Eppure, dagli anni Novanta fino ai tempi recenti, ci hanno raccontato in modo bipartisan che lottare contro i licenziamenti senza giusta causa era come voler “mettere i gettoni nell’i-phone”, che con l’innovazione tecnologica il posto fisso non esiste più, che la mobilità del lavoro crea ricchezza, e che cambiare spesso lavoro in fondo è divertente. Narrazione che aveva visto proprio gli eredi dell’ex Pci convertiti al liberalismo tra i più zelanti ed entusiasti interpreti.
Oggi tutti sembrano coscienti della crisi di consenso delle politiche di flessibilità nel mercato del lavoro, per questo anche di fronte ai referendum hanno provato a parlare d’altro. Il problema è che nessuno sembra avere la forza di cambiarle.

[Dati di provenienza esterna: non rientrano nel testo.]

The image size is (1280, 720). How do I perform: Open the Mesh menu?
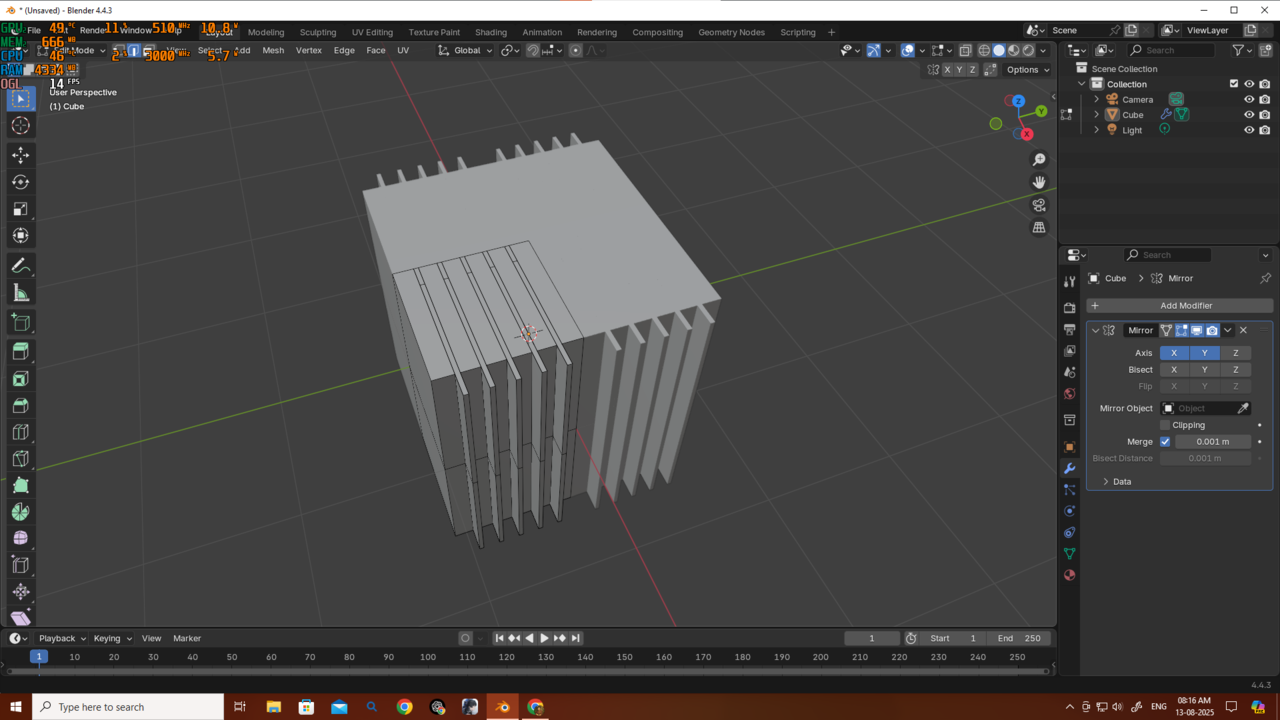click(273, 50)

Ma come si esce da un’ennesima sconfitta? I partiti di Centrosinistra e la stessa Cgil invitano a ripartire dai 13 milioni di voti raccolti sul Sì. Una petizione che ricorda quella di Fausto Bertinotti dopo il referendum del 2003 sull’articolo 18 con un’affluenza di circa il 26%: non andò bene, anzi quel referendum segnò prima la fine del biennio di lotte apertosi con il G8 di Genova e poi la stessa fine della sinistra radicale, uscita dal Parlamento nel 2008 dopo la disastrosa partecipazione al secondo Governo Prodi e da allora sempre più marginale nella società.

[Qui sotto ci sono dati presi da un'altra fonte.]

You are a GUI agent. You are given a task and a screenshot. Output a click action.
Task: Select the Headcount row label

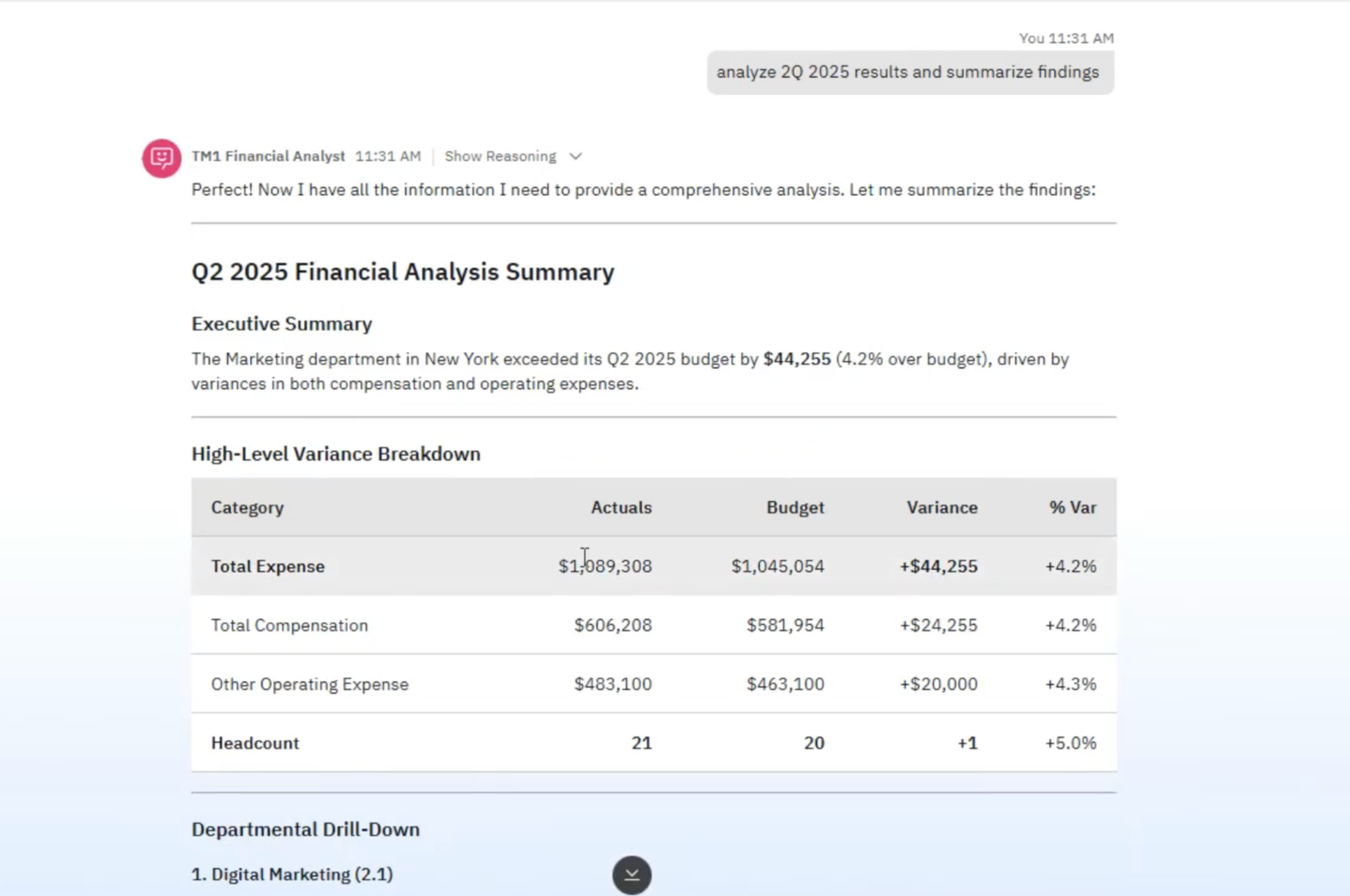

C’è però una differenza: se allora la proposta referendaria intendeva mettere insieme i movimenti sociali dei due anni precedenti e sfidare da sinistra lo stesso Centrosinistra (Cgil compresa), questa volta l’idea del referendum è nata proprio dalla ricerca di una mossa per reagire all’immobilismo dei movimenti, e per radicare a sinistra le forze del Centrosinistra. Un tentativo, quest’ultimo, che in parte sembra in effetti riuscito.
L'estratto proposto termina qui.